● Supplied material
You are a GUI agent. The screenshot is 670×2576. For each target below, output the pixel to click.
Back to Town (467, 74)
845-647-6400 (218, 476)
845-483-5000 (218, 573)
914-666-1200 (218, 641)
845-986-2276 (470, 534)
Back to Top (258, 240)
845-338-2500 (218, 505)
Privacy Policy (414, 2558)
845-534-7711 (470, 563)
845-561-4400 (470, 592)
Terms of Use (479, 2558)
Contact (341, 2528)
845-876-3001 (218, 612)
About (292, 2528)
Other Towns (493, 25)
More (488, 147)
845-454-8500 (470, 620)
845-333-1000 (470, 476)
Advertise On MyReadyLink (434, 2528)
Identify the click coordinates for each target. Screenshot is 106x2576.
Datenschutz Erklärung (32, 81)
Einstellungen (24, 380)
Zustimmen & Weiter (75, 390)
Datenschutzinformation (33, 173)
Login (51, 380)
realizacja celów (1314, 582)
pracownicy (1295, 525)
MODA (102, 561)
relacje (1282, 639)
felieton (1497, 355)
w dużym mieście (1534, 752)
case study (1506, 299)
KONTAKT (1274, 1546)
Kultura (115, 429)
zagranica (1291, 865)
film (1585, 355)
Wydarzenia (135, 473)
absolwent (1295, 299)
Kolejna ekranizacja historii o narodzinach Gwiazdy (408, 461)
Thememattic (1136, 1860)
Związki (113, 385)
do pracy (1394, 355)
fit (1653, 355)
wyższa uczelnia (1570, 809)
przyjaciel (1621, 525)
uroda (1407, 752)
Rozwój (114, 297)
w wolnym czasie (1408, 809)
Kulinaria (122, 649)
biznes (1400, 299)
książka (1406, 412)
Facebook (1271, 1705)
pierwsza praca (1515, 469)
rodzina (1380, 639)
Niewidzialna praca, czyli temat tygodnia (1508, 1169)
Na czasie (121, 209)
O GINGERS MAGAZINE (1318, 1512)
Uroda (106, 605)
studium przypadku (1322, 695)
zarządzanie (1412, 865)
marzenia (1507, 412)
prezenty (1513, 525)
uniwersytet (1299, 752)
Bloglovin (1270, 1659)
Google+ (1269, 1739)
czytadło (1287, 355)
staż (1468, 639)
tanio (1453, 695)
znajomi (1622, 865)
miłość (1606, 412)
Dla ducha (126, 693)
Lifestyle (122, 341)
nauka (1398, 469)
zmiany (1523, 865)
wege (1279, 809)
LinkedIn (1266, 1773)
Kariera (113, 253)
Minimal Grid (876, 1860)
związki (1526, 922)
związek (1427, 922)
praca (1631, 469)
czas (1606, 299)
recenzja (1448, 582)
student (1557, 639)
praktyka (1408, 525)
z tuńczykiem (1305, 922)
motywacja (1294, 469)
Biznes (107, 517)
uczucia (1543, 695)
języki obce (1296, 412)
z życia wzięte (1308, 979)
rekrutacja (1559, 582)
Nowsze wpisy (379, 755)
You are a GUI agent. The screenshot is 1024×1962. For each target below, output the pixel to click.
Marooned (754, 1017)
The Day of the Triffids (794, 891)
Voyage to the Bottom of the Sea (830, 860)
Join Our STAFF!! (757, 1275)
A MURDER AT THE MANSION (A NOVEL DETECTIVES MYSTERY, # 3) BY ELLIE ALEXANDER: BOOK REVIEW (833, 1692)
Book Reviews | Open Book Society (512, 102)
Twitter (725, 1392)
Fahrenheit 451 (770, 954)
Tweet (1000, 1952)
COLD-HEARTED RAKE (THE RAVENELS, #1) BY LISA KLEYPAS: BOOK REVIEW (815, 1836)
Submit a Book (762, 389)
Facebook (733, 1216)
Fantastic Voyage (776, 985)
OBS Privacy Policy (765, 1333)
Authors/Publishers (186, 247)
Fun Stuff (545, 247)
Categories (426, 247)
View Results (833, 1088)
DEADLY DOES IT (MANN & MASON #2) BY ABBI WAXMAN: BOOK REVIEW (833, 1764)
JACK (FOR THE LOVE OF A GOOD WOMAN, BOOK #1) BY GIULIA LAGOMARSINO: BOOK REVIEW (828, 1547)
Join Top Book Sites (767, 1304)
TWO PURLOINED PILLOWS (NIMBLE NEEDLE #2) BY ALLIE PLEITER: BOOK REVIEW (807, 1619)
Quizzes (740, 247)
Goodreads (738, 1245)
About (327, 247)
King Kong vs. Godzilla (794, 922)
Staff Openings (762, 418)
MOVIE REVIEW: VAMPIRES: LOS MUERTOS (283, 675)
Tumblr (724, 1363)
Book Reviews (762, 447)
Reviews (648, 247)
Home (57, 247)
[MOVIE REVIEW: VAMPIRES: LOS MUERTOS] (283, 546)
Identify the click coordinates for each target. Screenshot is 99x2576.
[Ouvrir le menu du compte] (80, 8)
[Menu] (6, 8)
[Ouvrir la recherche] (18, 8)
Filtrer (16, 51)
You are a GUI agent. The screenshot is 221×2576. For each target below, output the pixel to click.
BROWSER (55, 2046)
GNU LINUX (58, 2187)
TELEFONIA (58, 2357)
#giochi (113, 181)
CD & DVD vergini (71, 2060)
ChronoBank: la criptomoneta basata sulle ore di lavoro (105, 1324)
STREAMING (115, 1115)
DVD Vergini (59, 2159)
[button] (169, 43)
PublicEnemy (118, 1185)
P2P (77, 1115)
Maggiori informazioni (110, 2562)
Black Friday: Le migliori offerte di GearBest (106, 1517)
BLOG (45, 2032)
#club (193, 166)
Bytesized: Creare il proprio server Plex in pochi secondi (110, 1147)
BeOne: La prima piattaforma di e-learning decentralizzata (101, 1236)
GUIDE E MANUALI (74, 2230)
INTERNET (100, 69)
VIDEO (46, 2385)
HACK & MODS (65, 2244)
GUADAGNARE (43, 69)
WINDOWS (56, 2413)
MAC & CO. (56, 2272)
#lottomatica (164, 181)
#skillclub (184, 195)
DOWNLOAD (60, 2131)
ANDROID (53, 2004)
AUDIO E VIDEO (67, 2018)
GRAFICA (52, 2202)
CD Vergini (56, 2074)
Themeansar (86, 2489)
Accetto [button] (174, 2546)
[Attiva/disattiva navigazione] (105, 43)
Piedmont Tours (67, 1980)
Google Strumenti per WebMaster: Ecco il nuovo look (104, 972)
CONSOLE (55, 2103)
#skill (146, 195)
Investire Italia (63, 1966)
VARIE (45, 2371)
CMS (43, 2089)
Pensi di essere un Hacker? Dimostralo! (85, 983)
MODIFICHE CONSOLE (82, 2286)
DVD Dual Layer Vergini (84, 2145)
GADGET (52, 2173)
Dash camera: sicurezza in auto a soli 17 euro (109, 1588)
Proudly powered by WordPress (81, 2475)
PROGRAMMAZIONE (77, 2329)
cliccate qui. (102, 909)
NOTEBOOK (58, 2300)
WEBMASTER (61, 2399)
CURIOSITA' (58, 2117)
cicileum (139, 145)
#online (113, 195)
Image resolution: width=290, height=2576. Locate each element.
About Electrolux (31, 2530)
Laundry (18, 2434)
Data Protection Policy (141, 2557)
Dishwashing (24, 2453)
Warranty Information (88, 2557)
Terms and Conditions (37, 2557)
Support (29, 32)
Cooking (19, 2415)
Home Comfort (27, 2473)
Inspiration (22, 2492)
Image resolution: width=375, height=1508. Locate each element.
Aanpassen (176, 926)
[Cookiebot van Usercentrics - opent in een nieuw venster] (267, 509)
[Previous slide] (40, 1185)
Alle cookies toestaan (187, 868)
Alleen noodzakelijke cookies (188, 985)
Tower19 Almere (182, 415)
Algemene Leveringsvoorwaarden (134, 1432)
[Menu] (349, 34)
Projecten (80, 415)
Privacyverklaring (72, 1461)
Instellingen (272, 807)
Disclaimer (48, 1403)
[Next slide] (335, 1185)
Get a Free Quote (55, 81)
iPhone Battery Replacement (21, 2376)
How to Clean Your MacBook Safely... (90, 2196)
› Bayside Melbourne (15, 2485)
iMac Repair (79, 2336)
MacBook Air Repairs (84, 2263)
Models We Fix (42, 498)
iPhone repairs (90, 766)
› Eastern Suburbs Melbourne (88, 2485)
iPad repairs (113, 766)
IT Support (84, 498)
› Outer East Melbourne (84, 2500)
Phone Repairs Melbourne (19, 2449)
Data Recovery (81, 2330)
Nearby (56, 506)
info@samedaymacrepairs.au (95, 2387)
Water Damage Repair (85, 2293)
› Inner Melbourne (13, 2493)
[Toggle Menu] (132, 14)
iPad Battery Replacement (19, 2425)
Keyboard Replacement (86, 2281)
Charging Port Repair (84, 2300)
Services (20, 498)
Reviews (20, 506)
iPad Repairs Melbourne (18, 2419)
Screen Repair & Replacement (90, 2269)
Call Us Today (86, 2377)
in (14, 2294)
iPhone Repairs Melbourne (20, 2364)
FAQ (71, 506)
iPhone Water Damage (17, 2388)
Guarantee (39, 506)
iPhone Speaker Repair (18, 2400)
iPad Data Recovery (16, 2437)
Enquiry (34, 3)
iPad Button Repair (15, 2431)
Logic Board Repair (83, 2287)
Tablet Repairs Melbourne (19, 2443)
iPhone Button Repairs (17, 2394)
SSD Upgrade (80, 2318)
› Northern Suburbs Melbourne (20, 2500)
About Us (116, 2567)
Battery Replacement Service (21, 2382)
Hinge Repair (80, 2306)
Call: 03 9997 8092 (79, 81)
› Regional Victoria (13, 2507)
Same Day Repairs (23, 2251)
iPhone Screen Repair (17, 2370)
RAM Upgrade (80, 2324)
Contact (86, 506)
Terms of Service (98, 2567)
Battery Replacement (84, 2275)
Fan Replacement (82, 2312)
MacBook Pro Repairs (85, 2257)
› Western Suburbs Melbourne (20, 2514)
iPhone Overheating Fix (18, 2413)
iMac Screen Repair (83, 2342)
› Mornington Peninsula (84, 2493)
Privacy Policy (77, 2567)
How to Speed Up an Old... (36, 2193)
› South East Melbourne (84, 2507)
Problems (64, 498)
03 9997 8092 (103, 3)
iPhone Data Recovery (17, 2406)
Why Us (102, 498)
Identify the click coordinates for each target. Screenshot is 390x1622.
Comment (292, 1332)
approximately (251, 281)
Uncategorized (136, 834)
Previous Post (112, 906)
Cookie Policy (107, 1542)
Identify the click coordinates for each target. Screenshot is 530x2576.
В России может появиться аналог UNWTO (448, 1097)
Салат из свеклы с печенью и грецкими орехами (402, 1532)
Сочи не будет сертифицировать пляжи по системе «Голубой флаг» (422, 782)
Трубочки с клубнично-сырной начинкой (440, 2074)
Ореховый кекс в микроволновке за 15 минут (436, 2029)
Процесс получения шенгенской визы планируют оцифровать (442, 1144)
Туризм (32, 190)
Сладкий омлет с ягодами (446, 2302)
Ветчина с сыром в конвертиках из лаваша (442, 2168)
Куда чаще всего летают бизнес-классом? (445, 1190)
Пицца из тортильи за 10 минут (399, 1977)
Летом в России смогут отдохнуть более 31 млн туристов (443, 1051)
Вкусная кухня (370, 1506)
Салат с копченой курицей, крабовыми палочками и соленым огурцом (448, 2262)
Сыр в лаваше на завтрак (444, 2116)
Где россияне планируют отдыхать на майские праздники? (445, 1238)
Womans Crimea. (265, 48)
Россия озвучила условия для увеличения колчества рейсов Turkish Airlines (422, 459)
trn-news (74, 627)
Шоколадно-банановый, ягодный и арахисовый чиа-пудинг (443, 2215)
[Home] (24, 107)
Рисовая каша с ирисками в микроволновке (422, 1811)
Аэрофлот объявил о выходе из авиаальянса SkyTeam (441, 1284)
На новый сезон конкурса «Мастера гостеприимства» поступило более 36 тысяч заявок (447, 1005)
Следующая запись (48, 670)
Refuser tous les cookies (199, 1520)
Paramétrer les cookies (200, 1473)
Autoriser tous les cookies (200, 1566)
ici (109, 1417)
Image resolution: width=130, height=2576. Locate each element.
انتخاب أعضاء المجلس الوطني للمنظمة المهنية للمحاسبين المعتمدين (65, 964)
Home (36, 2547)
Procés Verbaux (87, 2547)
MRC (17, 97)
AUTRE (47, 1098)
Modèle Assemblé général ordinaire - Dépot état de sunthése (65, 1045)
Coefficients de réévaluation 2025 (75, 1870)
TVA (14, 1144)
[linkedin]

● Exercise aim
Using only the entries above, output the line with "Dla ducha (126, 693)", the line with "Nowsze wpisy (379, 755)", and all lines between them, exactly as they stand.

● The completed task
Dla ducha (126, 693)
Lifestyle (122, 341)
nauka (1398, 469)
zmiany (1523, 865)
wege (1279, 809)
LinkedIn (1266, 1773)
Kariera (113, 253)
Minimal Grid (876, 1860)
związki (1526, 922)
związek (1427, 922)
praca (1631, 469)
czas (1606, 299)
recenzja (1448, 582)
student (1557, 639)
praktyka (1408, 525)
z tuńczykiem (1305, 922)
motywacja (1294, 469)
Biznes (107, 517)
uczucia (1543, 695)
języki obce (1296, 412)
z życia wzięte (1308, 979)
rekrutacja (1559, 582)
Nowsze wpisy (379, 755)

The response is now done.